# start of TEXT SEGMENT

Christian Johnson: As robotics continues to evolve, flexibility is becoming just as important as efficiency. In “The robotics revolution: Scaling beyond the pilot phase,” Ujjwal Kumar of Teradyne Robotics described how AI-enabled collaborative robots, or cobots, are creating that next leap in productivity.

Ujjwal Kumar: If you want both productivity and flexibility, we need to look at newer types of robotics. Collaborative robots can be moved around the factory floor as required. They can be integrated into existing [systems]. This is where, in my view, we are also going to see huge gains from AI-enabled advanced robotics in the coming years, as tasks that were previously very difficult to automate—like navigating in complex, dynamic environments—become doable.

Daphne Luchtenberg: From process transparency to human-machine collaboration, next-generation productivity is being built at every level of operations, connecting data, people, and intelligent technology to redefine what’s possible. And increasingly, those same tools and ways of working are driving another essential outcome: lowering emissions and building greener, more sustainable operations.

# end of TEXT SEGMENT

TO DO —
1) Please list everyone who speaks in the robotics excerpt.
2) Resume the robotics excerpt, picking up right after its final sentence.
These items come from a separate source.

# start of STORED RECORDS

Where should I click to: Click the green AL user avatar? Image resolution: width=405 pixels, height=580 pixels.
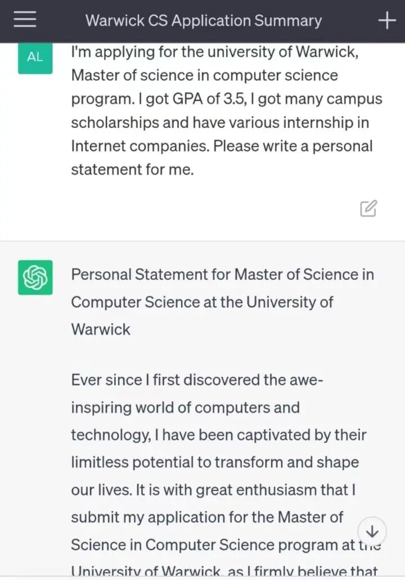35,57
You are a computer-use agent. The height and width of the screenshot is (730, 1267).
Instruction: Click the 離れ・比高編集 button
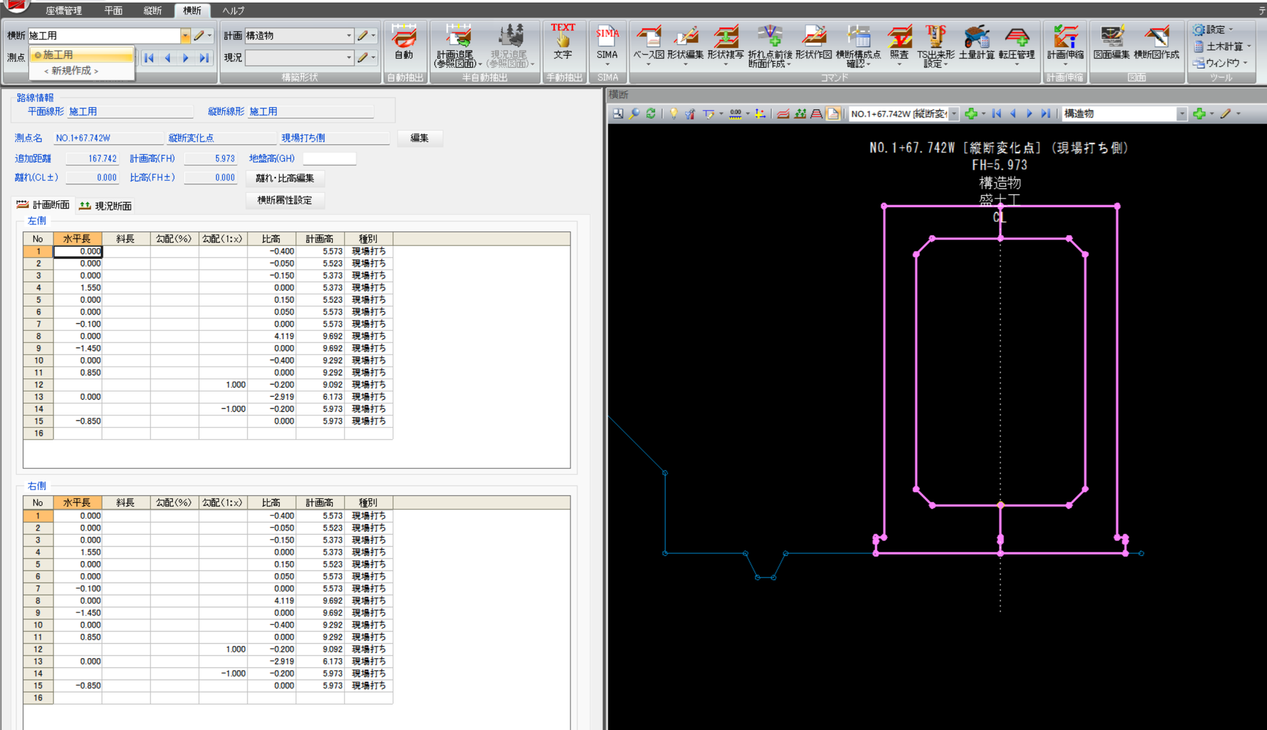pos(284,178)
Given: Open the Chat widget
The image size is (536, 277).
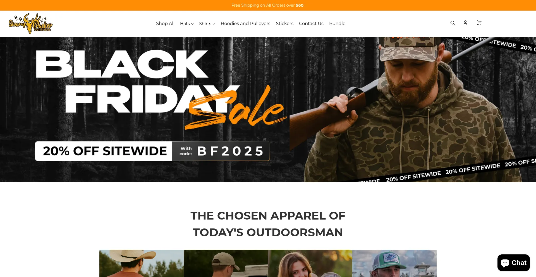Looking at the screenshot, I should [513, 263].
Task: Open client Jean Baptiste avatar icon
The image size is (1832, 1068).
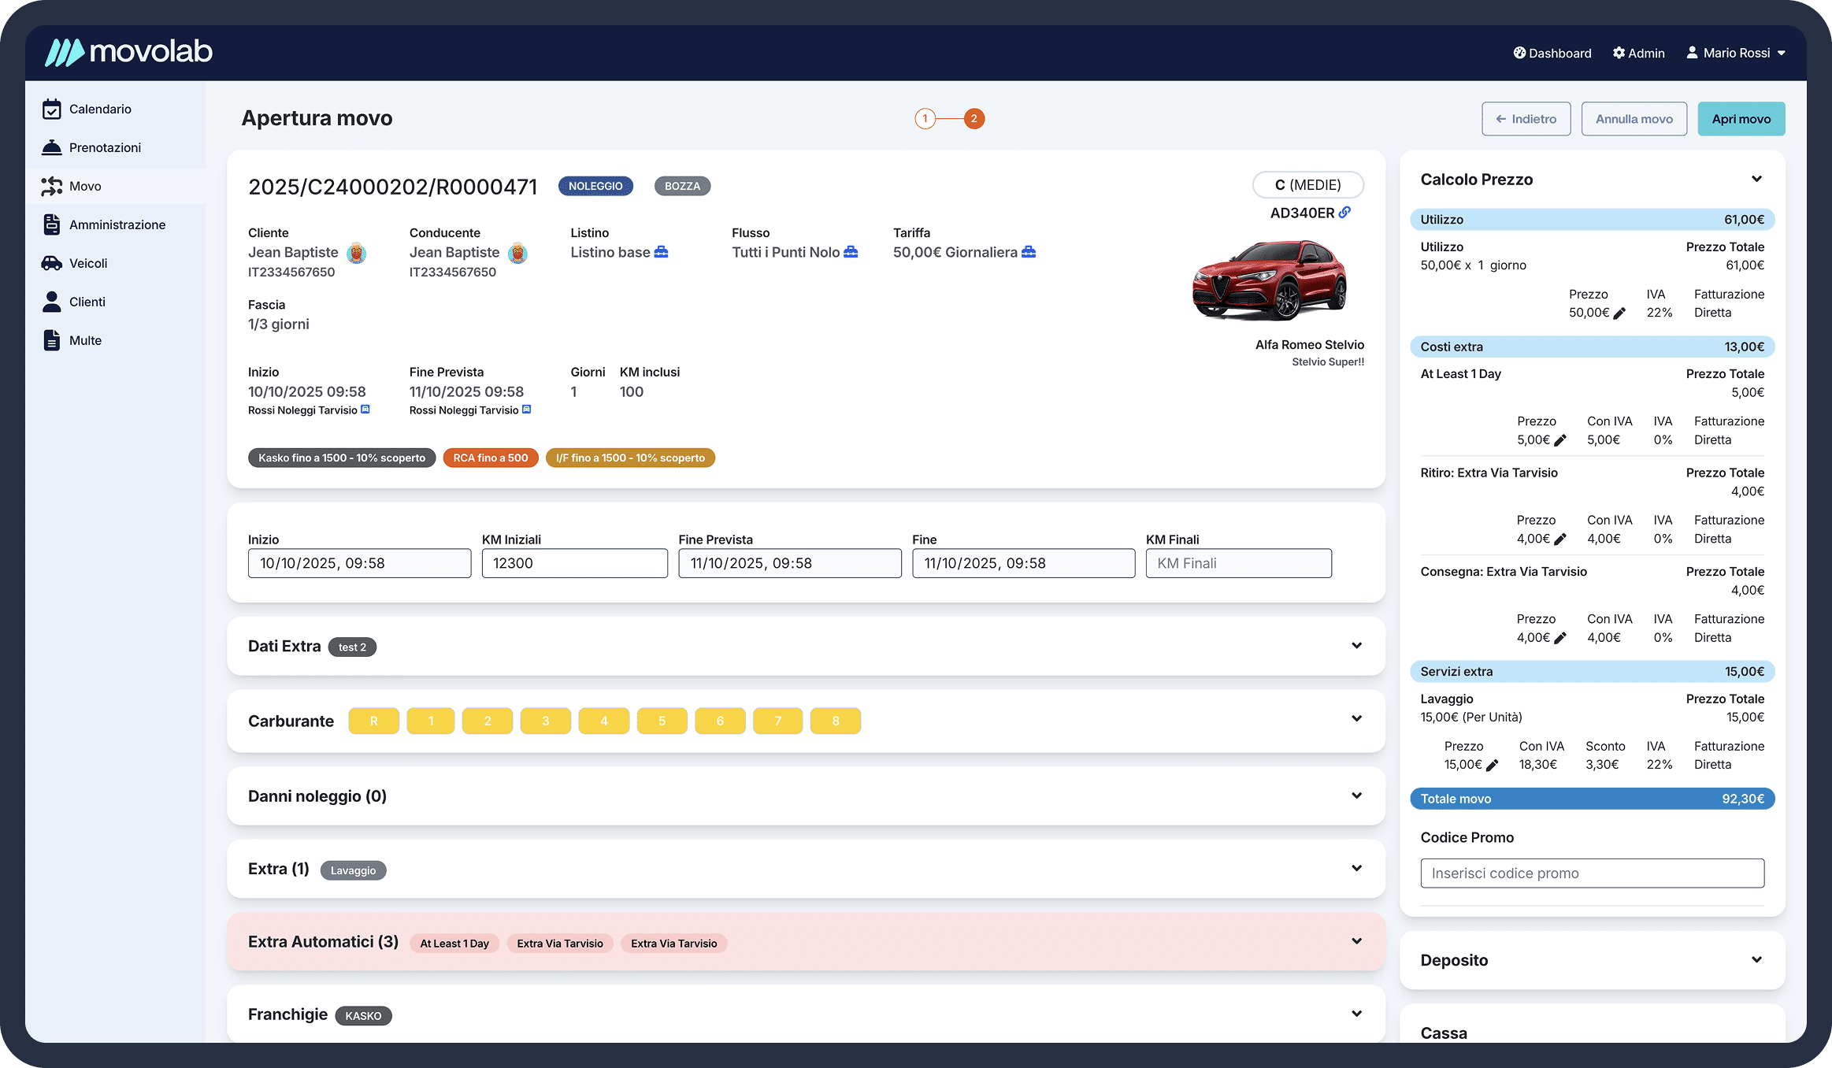Action: (357, 253)
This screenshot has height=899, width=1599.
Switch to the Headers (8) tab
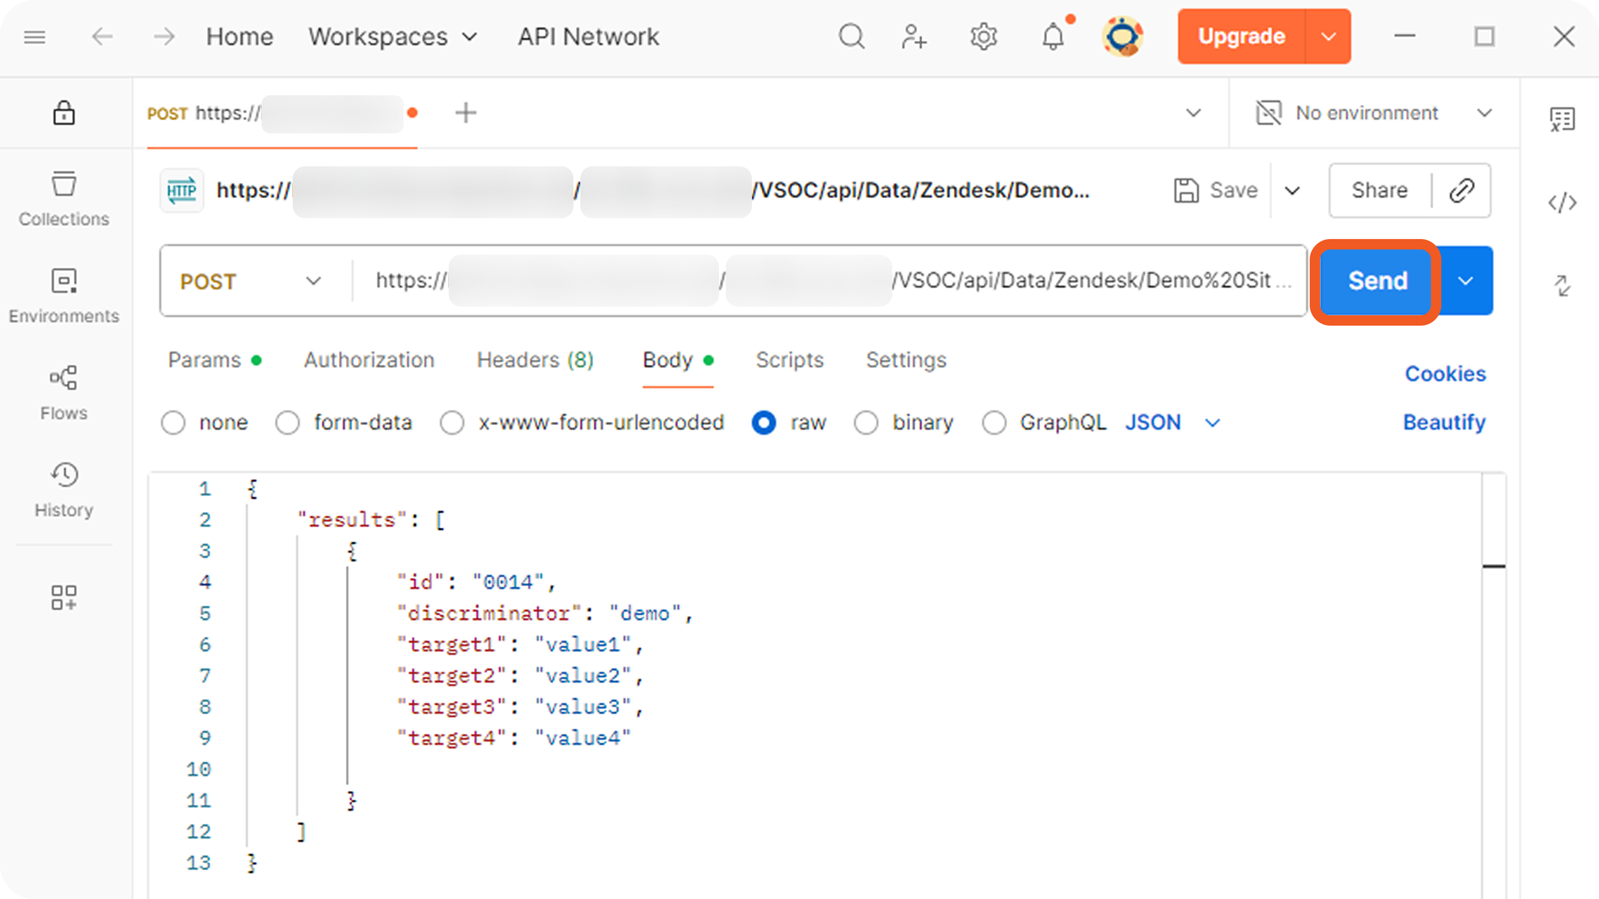pos(534,360)
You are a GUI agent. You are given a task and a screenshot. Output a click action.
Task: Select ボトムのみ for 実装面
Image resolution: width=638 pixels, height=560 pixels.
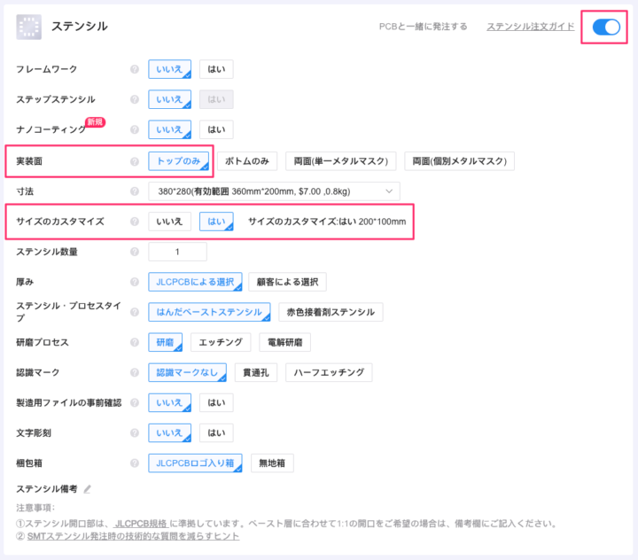247,161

# end of STORED RECORDS

RESULTS OF THE TASKS —
1) Christian Johnson, Ujjwal Kumar, Daphne Luchtenberg

2)
Christian Johnson: In the past, decarbonization may have seemed like the next sort of shiny object—something that companies would abandon when the next shiny object came along. But this year we learned that, at least for some companies, that’s not been the case. Instead, these organizations have quietly made decarbonization a core business priority, embedded in procurement and product design, as well as supplier relationships. I spoke with McKinsey’s Anna-Christina Fredershausen about how that mindset shift will increasingly separate leaders from followers in the next era of operational excellence.

Anna-Christina Fredershausen: A few years ago, a lot of companies set ambitious decarbonization targets, and there is this initiative called the Science Based Targets initiative—SBTi—where you use a uniform language, a nomenclature, to define targets and make sure that everybody speaks about the same level of emissions when they set targets, and that they’re aligned, basically, with the goals of the Paris Agreement. Looking at those so-called SBTi targets, we can see that while they have been quite ambitious in the past, a few companies are now postponing them or reducing them a bit. I think what we can also see is that, at the same time, they’re looking at decarbonization measures that are more in the money and that really help them to mitigate the cost that is upcoming due to regulation, as well as using the opportunity to make a business out of it.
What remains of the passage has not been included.